* Excerpted data

-- Opening Marker --

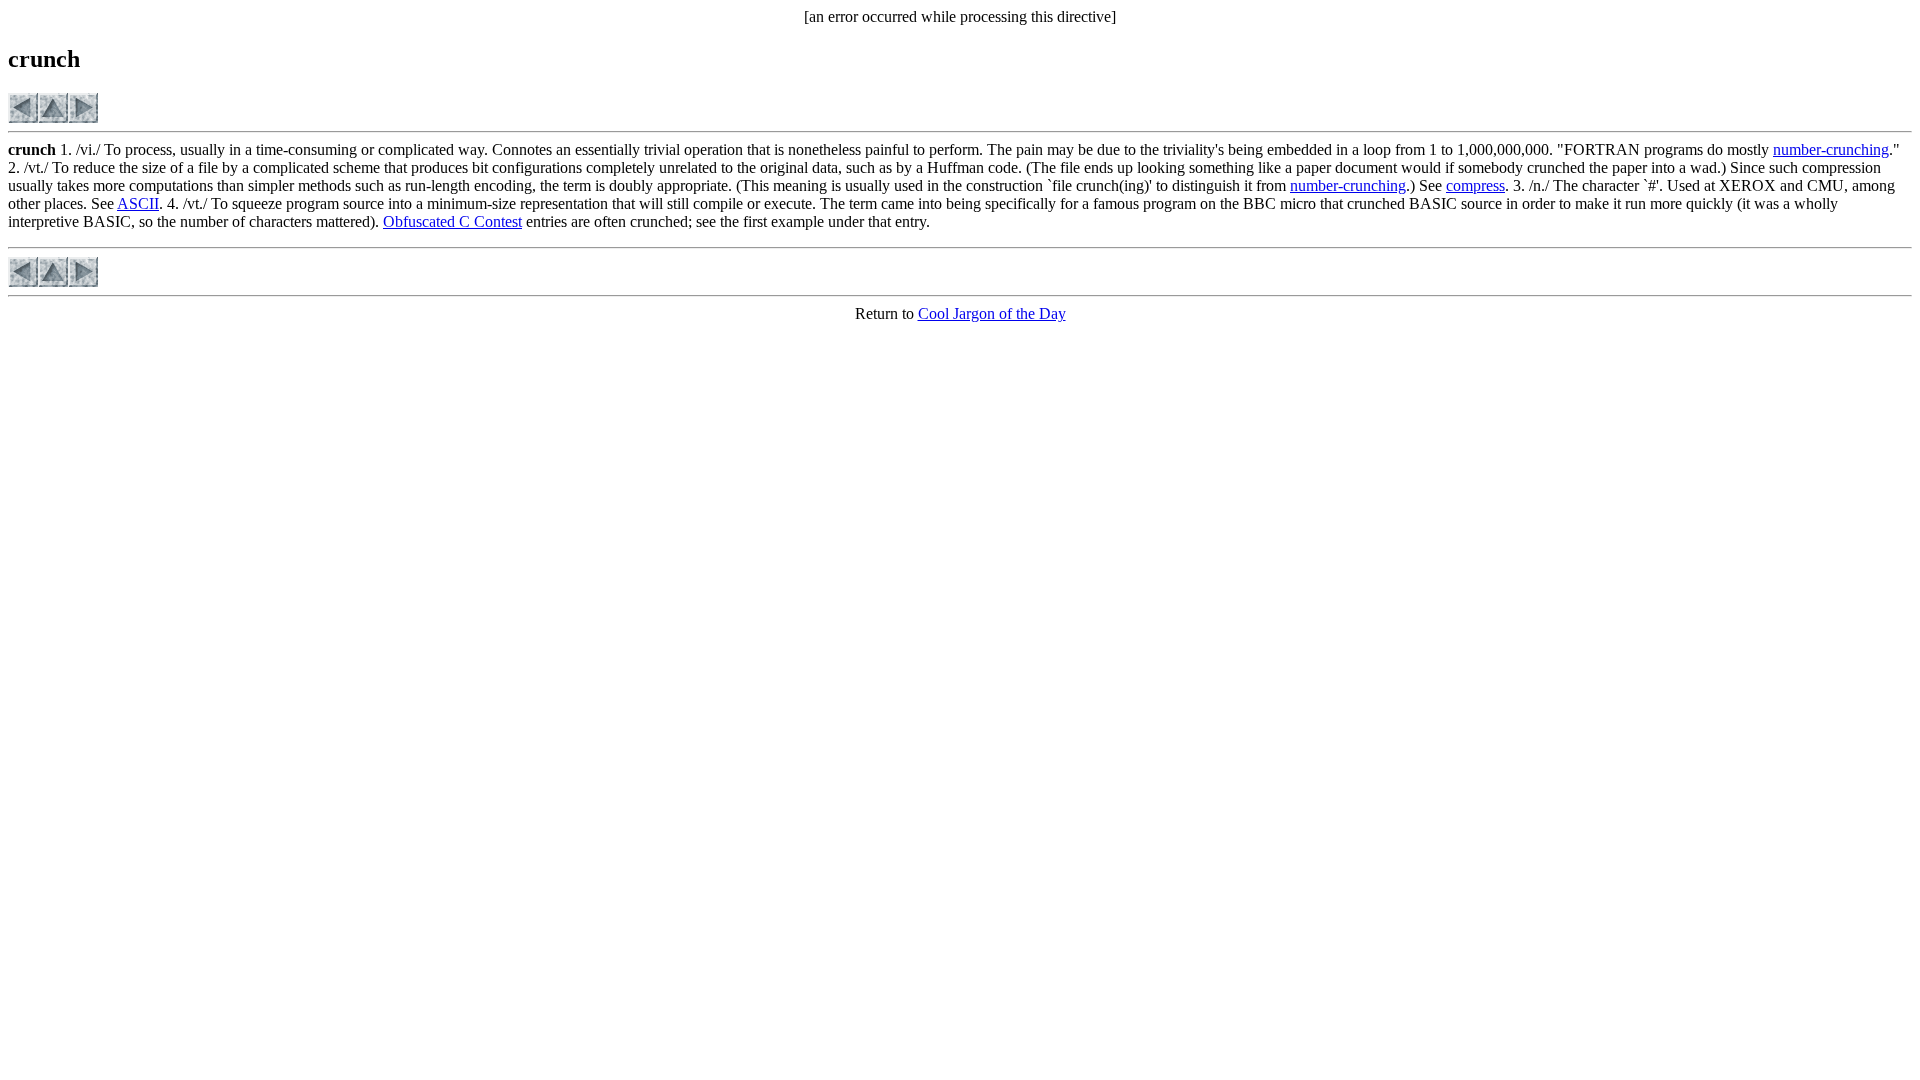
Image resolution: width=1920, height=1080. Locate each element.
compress (1475, 185)
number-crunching (1831, 149)
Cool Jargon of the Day (992, 313)
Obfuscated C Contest (452, 221)
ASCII (138, 203)
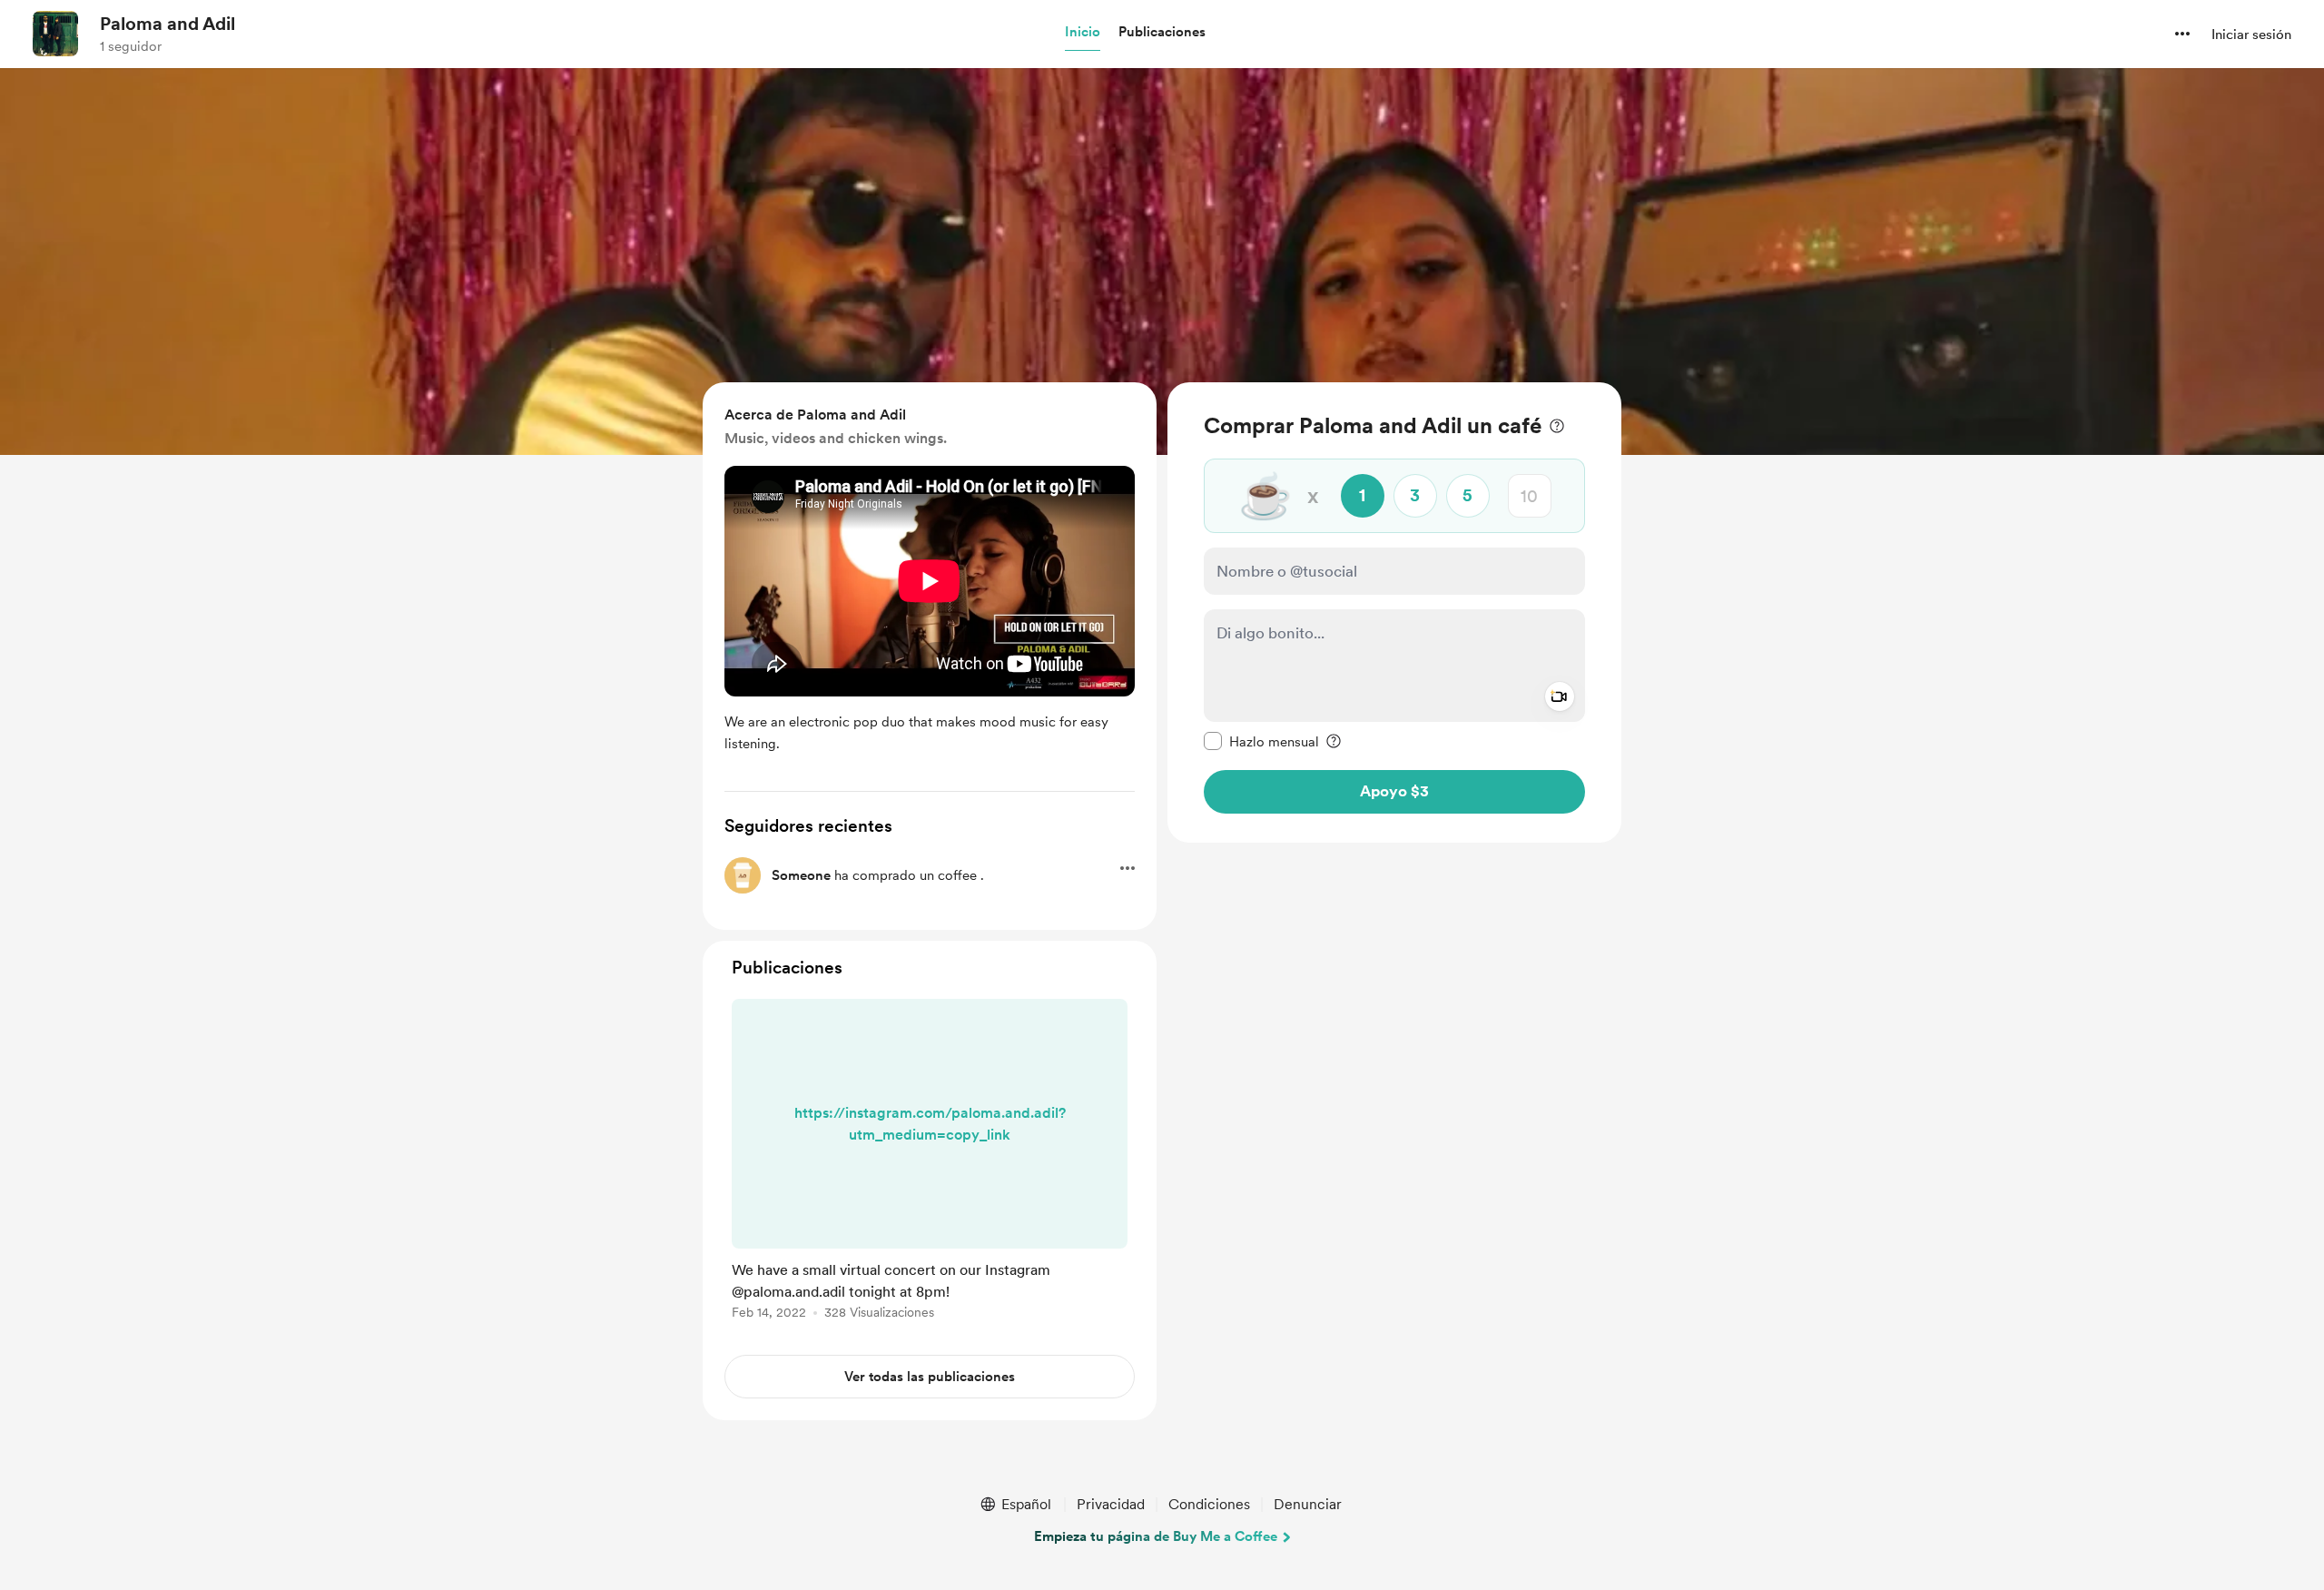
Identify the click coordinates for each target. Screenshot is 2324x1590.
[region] (1394, 612)
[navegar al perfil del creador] (55, 33)
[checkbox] (1261, 741)
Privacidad (1111, 1504)
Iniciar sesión (2251, 34)
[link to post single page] (929, 1162)
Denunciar (1308, 1504)
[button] (1082, 32)
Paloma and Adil (167, 24)
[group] (929, 1162)
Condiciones (1209, 1504)
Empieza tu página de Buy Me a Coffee (1155, 1536)
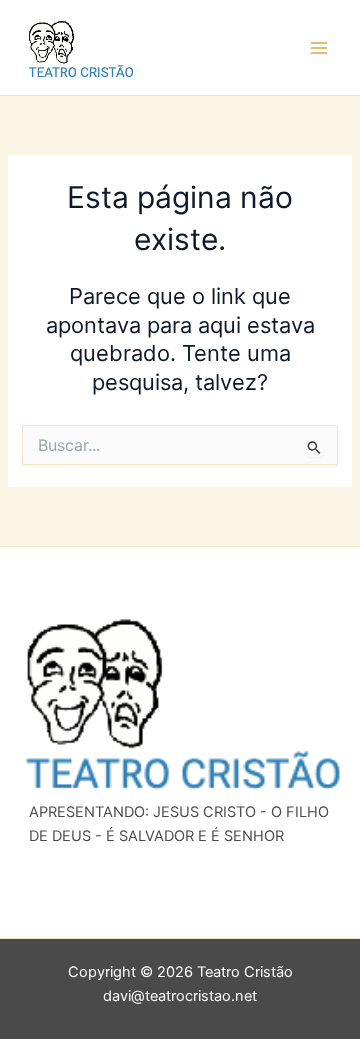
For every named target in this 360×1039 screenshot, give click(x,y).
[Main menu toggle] (319, 48)
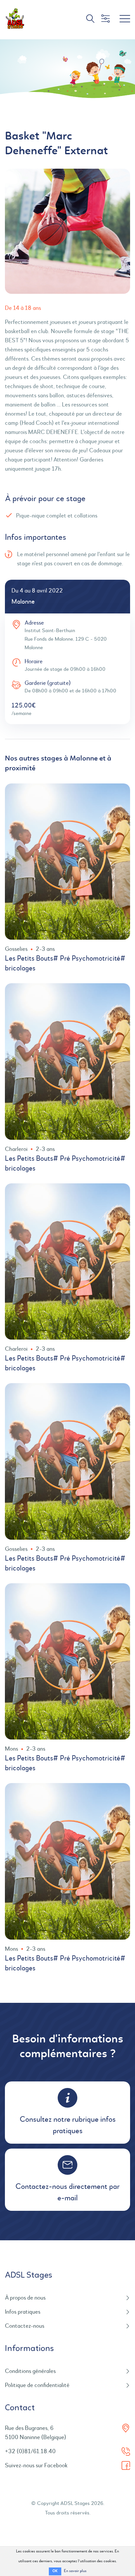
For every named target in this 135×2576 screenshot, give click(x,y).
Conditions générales (30, 2371)
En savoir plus (75, 2571)
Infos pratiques (22, 2312)
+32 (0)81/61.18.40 (30, 2451)
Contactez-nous (24, 2326)
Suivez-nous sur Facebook (36, 2466)
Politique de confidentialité (37, 2385)
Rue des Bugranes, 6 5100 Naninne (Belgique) (35, 2432)
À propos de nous (25, 2298)
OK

-- Closing Marker --

* Problem to work on
Leave out the pictures and repeat the remaining data exactly.

* Your solution
Image resolution: width=1920, height=1080. Locate each element.
compress (1475, 185)
number-crunching (1831, 149)
Cool Jargon of the Day (992, 313)
Obfuscated C Contest (452, 221)
ASCII (138, 203)
Identify the click coordinates for each target. Screenshot is 2324x1590.
[region] (1394, 612)
[navegar al perfil del creador] (55, 33)
[checkbox] (1261, 741)
Privacidad (1111, 1504)
Iniciar sesión (2251, 34)
[link to post single page] (929, 1162)
Denunciar (1308, 1504)
[button] (1082, 32)
Paloma and Adil (167, 24)
[group] (929, 1162)
Condiciones (1209, 1504)
Empieza tu página de Buy Me a Coffee (1155, 1536)
For every named target in this 360×1039 screenshot, give click(x,y).
[Main menu toggle] (319, 48)
For every named target in this 135×2576 screenshot, give click(x,y).
Conditions générales (30, 2371)
En savoir plus (75, 2571)
Infos pratiques (22, 2312)
+32 (0)81/61.18.40 (30, 2451)
Contactez-nous (24, 2326)
Suivez-nous sur Facebook (36, 2466)
Politique de confidentialité (37, 2385)
Rue des Bugranes, 6 5100 Naninne (Belgique) (35, 2432)
À propos de nous (25, 2298)
OK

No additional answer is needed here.